There are a lot of misconceptions surrounding anxiety, but the truth is anxiety is a normal emotion. The emotion you feel regarding anxiety is actually a type of reaction elucidated by the brain in response to stress and also a way of informing or alerting you to potential dangers you could face as time goes by.
Anxiety is a type of emotion that everyone gets to feel from time to time. For instance, you could find yourself worrying when you are faced with a challenge at work, right before you decide to take an examination or before you take a life-changing decision.

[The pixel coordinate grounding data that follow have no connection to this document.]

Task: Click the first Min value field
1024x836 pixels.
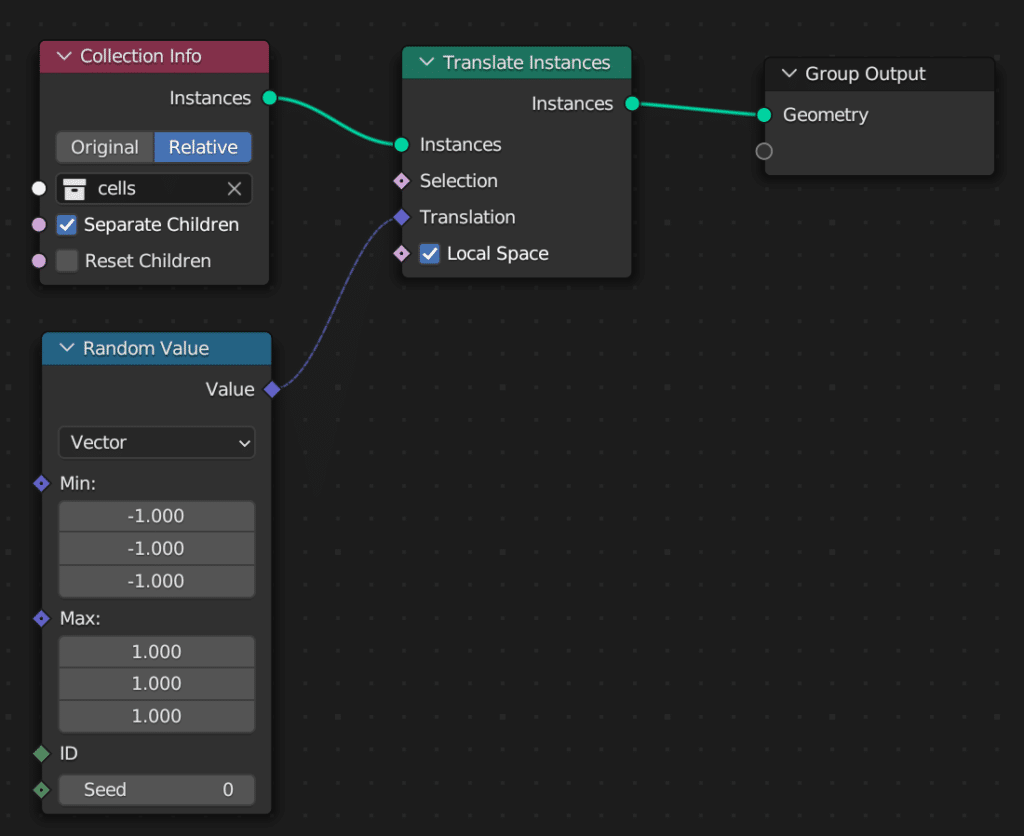Action: pyautogui.click(x=157, y=516)
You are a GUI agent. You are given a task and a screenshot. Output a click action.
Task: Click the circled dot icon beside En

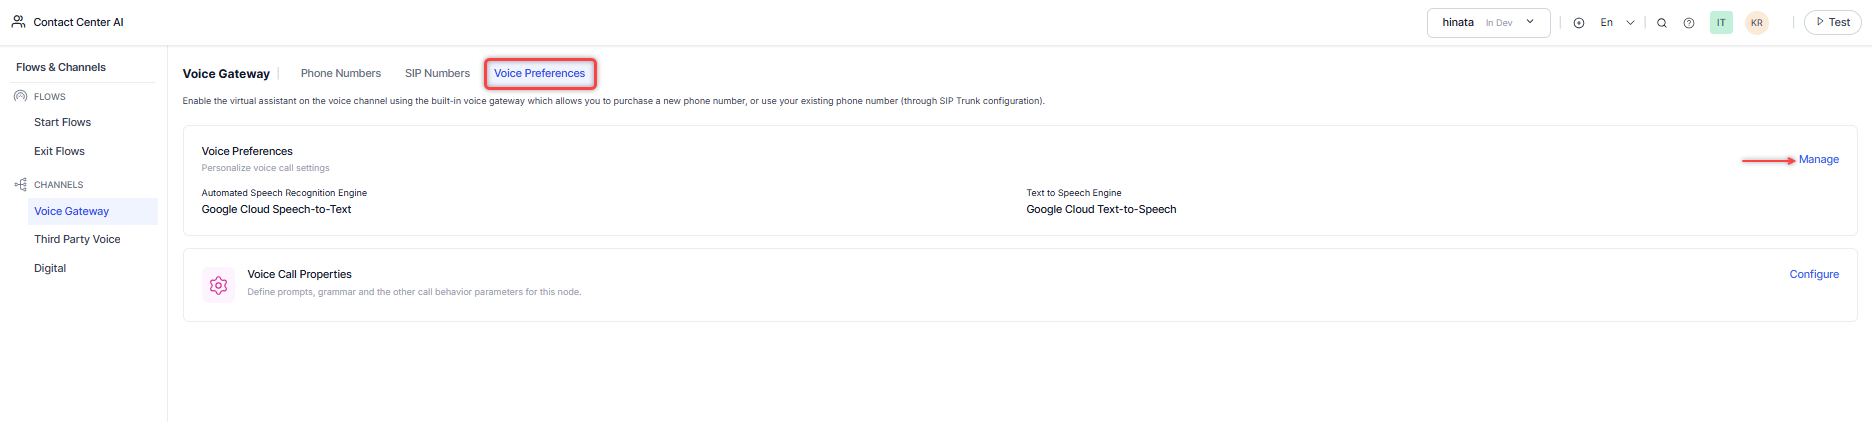pos(1579,23)
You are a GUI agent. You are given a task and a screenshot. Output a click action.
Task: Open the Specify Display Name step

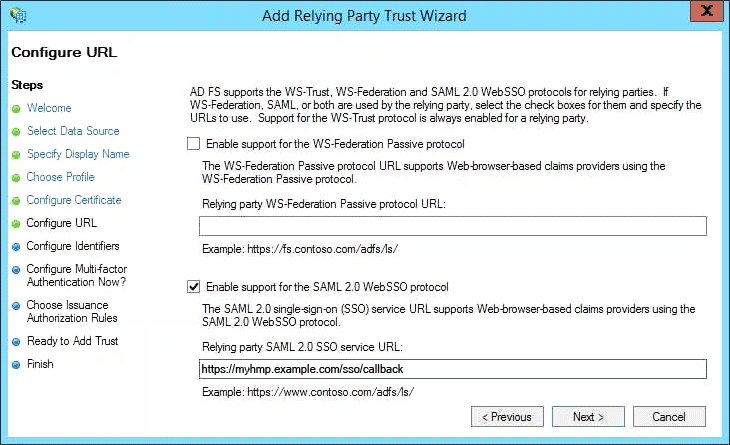(77, 154)

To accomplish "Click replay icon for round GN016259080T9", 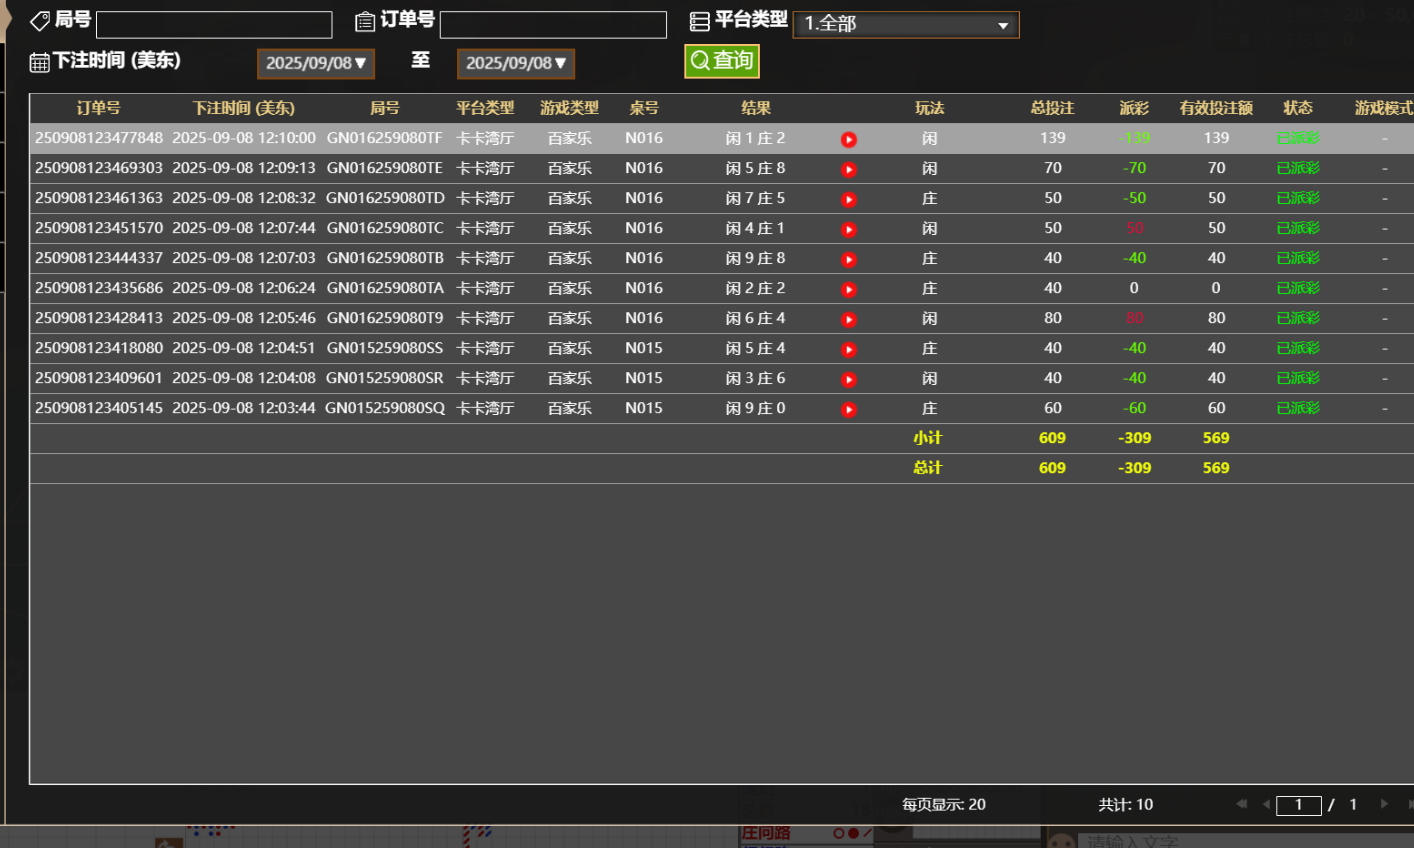I will click(849, 319).
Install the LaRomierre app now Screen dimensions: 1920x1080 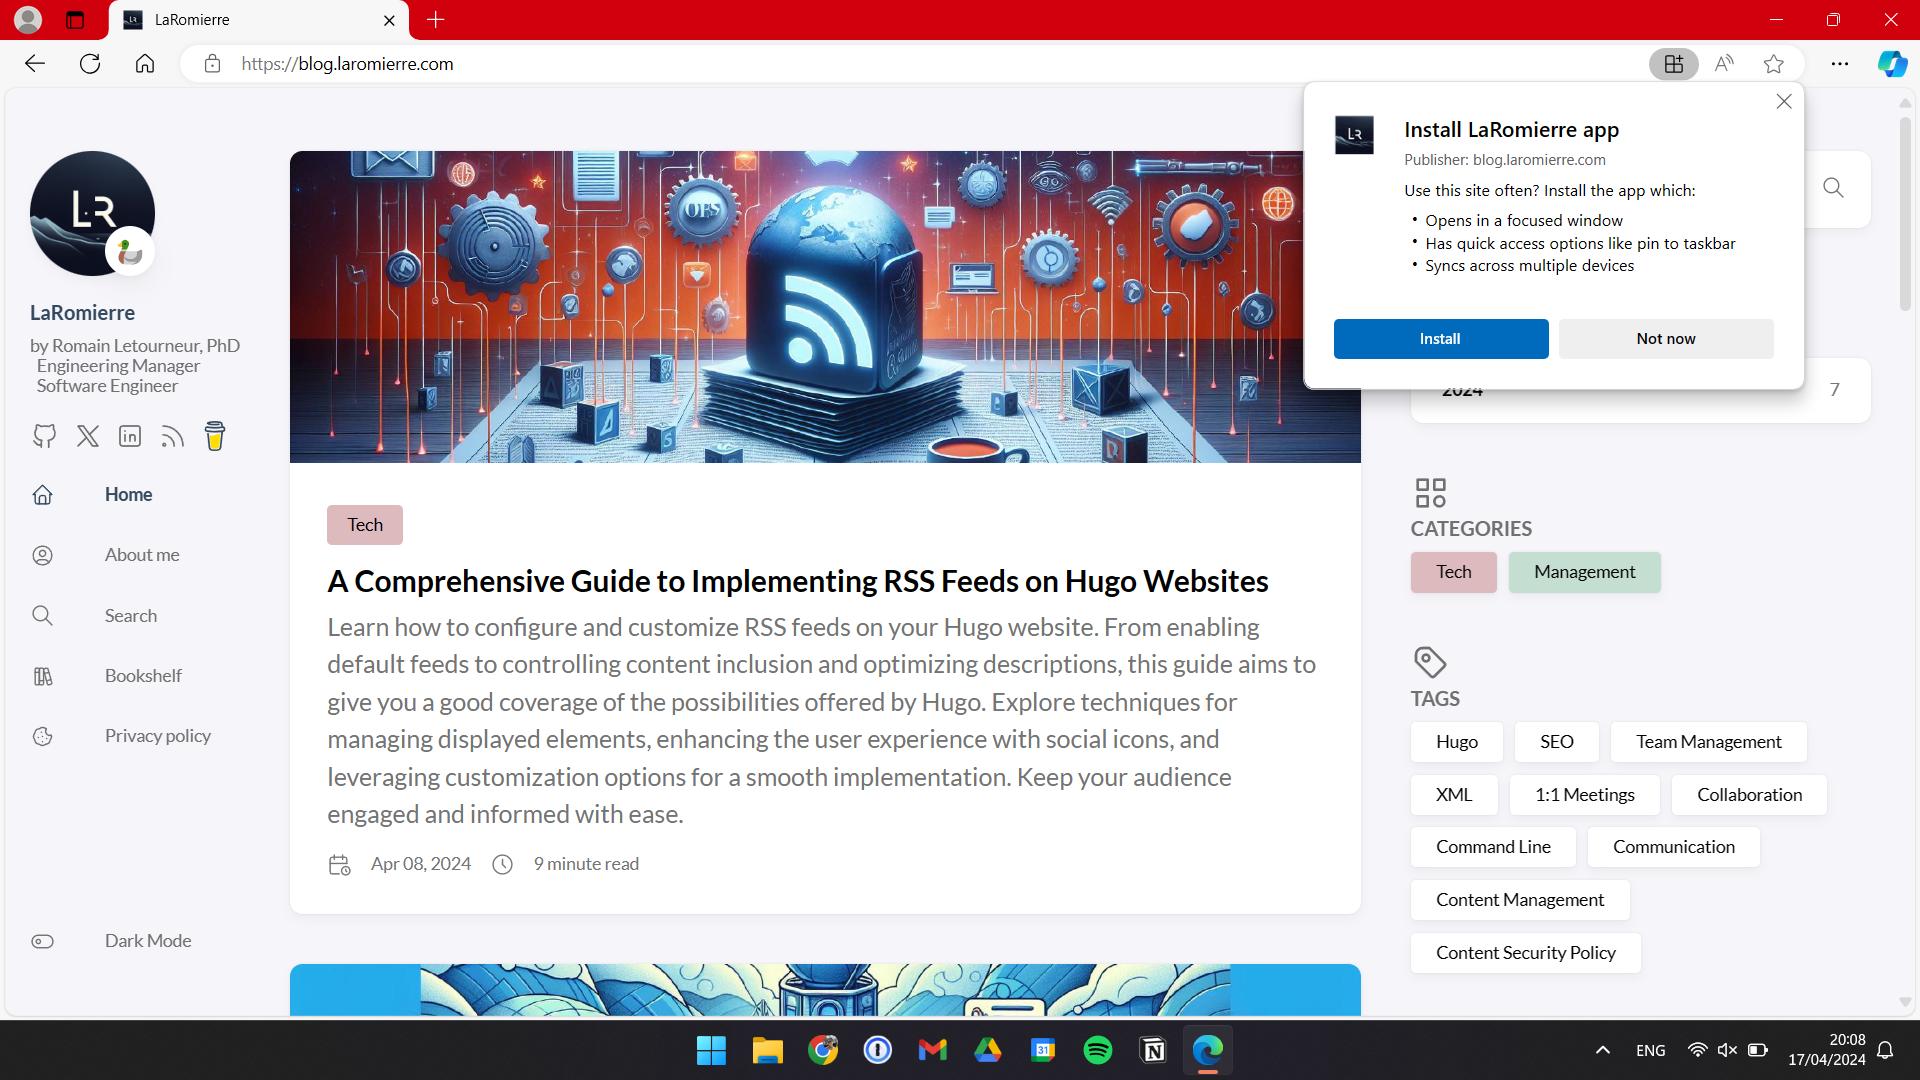[x=1440, y=339]
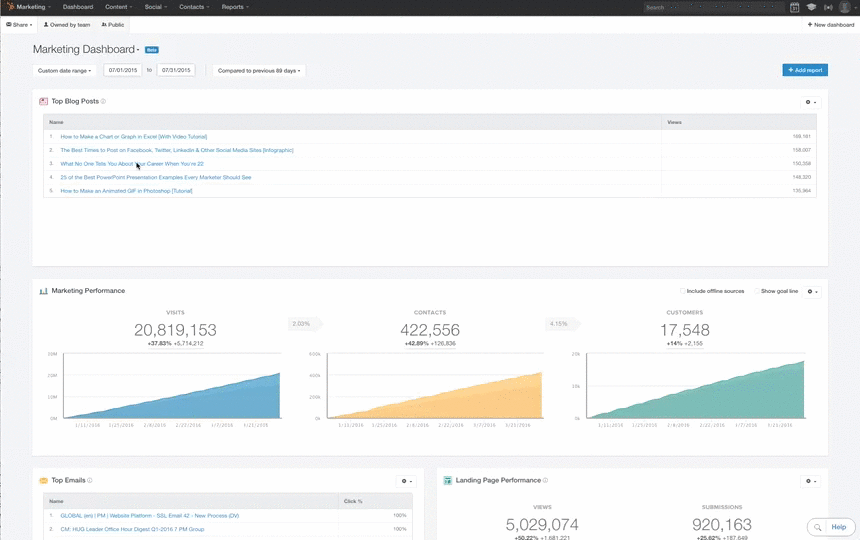The image size is (860, 540).
Task: Open the Reports menu in navigation
Action: 235,7
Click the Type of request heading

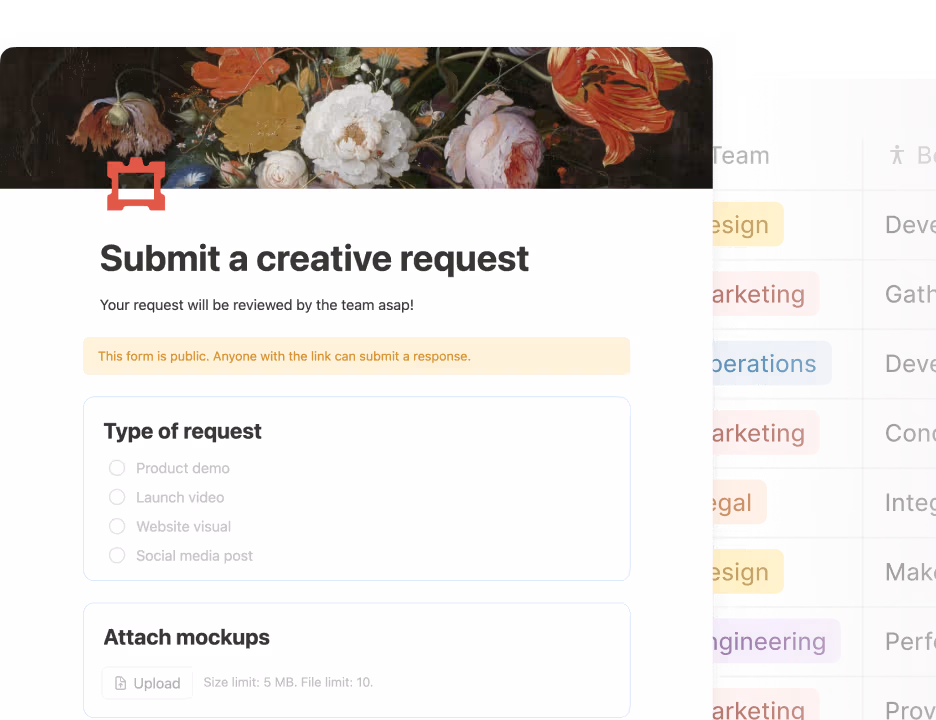(182, 431)
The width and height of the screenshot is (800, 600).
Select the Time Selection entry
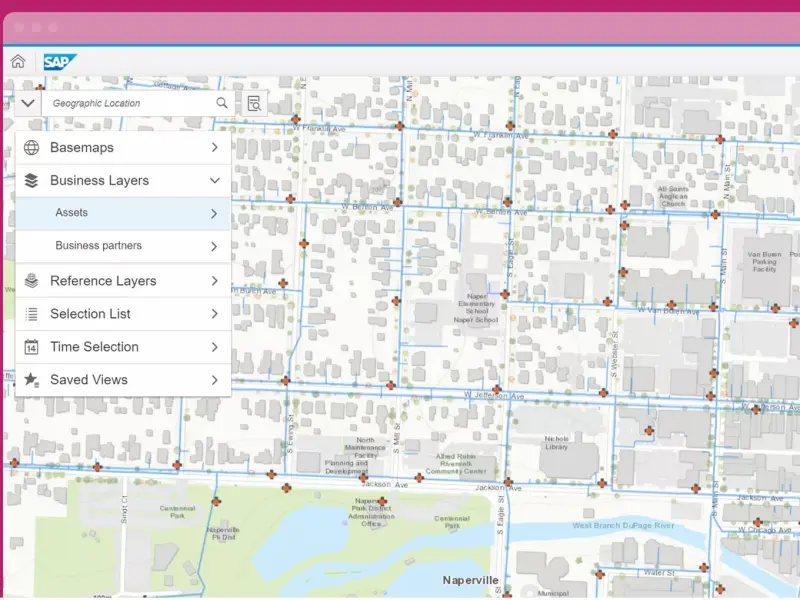(94, 347)
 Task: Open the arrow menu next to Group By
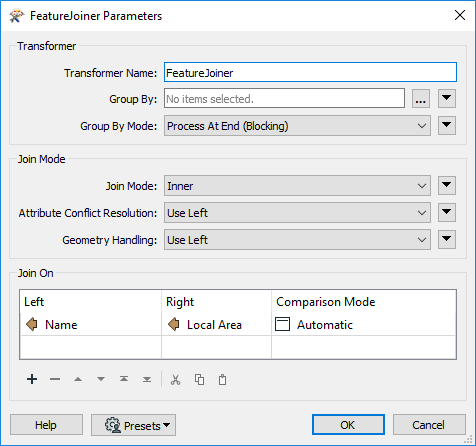click(447, 99)
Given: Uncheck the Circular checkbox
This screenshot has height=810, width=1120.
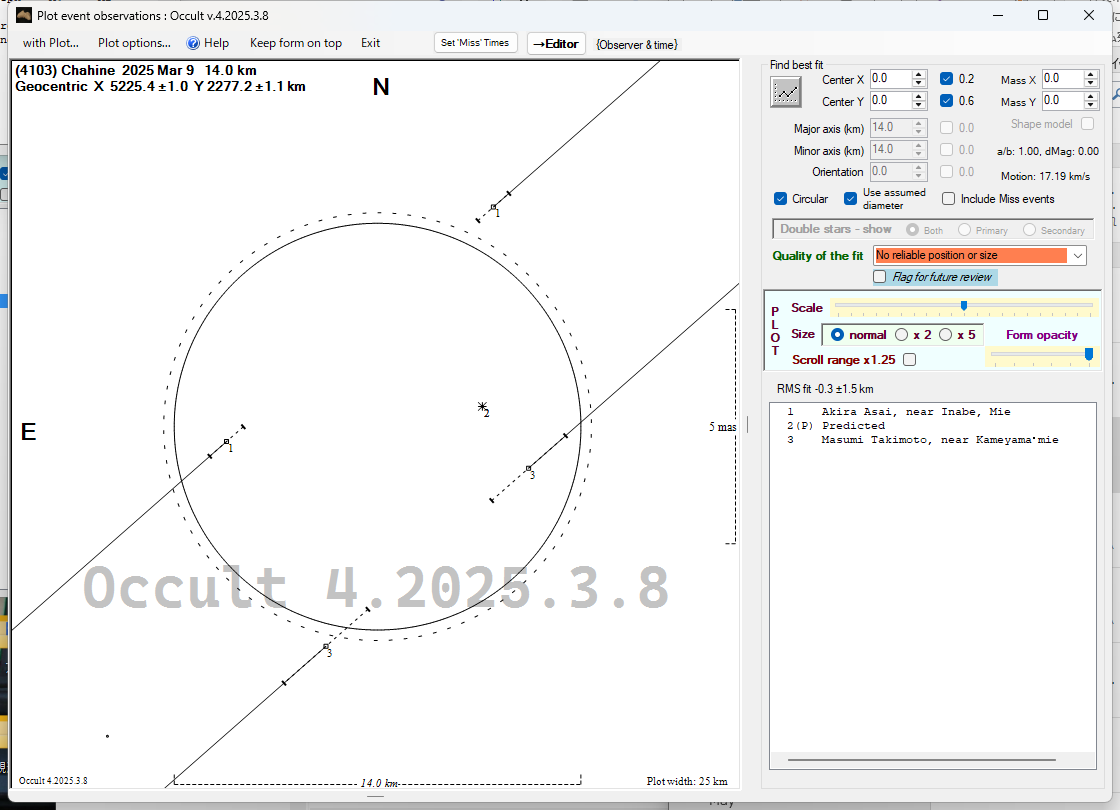Looking at the screenshot, I should coord(781,199).
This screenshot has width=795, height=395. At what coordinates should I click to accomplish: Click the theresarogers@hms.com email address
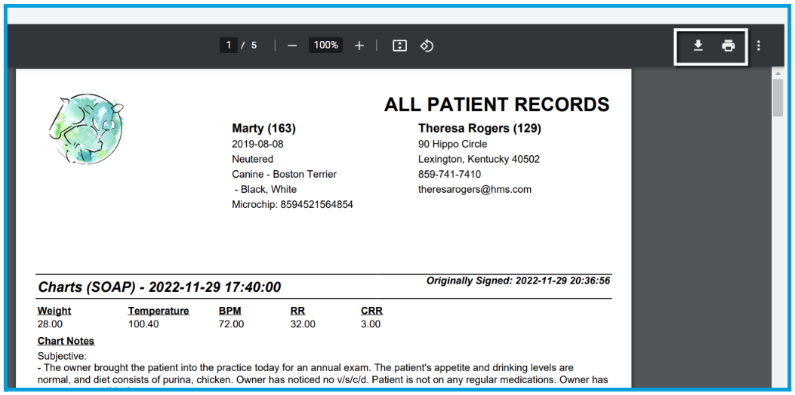click(x=475, y=190)
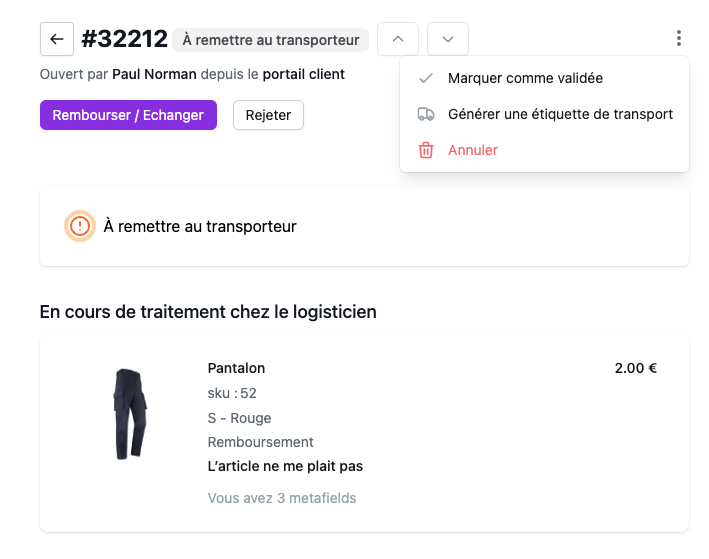Image resolution: width=709 pixels, height=559 pixels.
Task: Go to previous return with up chevron
Action: point(398,39)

What this means is occasional anxiety can be beneficial, but this is quite different from anxiety disorders. Anxiety disorders are basically a group of mental illnesses that result in constant and overwhelming fear and anxiety. Anxiety disorders are characterized by excessive anxiety that could make you miss or avoid social gatherings, family outings and school, which can inadvertently trigger or worsen the symptoms of your condition.
Types of Anxiety Disorders:
There are several types of anxiety disorders, but the most common are Generalized anxiety disorders and panic disorders. Generalized anxiety disorders are characterized by unrealistic and excessive worry based on little or no reason. People with panic disorders, on the other hand, have a sudden, intense fear that culminates in a panic attack.
Diagnosing anxiety disorders will require visiting a hospital and speaking with a healthcare professional. The first step entails you visiting your primary healthcare provider to find out if there is a link between your physical health and your anxiety. Your healthcare provider can check for signs of underlying medical issues that may require treatment.
Nonetheless, there may be a need for you to see a mental health specialist or professional if your anxiety is severe. Such a specialist could be a psychiatrist who may run a number of tests in a clinical laboratory. Psychiatrists specialize in diagnosing and treating mental health conditions, while psychologists and some other mental health professionals can diagnose anxiety and help provide psychotherapy.
To help diagnose an anxiety disorder, your healthcare provider could provide a psychological evaluation based on tests run in a clinical laboratory. This evaluation could also include discussing your thoughts, feelings and behavior to help identify your condition and check for related complications. Anxiety disorders may come along with other problems such as substance abuse and depression, which could make diagnosis more difficult.
There are treatment options available for people with anxiety disorders which can help people manage their feelings. The two main treatments available are psychotherapy and medications. There is a likelihood that you will benefit more from a combination of the two, although it is important to note that your healthcare provider may have to do some level of trial and error to discover which treatments work best for you.
Another name for psychotherapy is psychological counseling or talk therapy, and it involves working with a therapist to reduce your anxiety symptoms. It can be an effective treatment for anxiety. Cognitive behavioral therapy (CBT) has been identified as the most effective form of psychotherapy or treatment for anxiety disorders. While it is a short-term treatment, CBT focuses on teaching you certain skills that can help you improve your symptoms and slowly return to the activities that you have avoided as a result of anxiety.
CBT includes exposure therapy, which helps you to slowly identify the object or situation that triggers your anxiety so you can slowly regain your confidence to effectively manage your anxiety symptoms and the situations that trigger them.
There are several types of medications that can help relieve symptoms of anxiety. However, the choice of medication will be dependent on your type of anxiety disorder or if you have underlying physical or mental health issues. For instance, certain types of antidepressants can also be used to treat anxiety disorders.
In certain unusual circumstances, your healthcare provider may prescribe other types of medications, such as sedatives, also called benzodiazepines, or beta-blockers. These sedatives, or beta-blockers, are meant to provide short-term relief for anxiety symptoms and are not intended for long term use.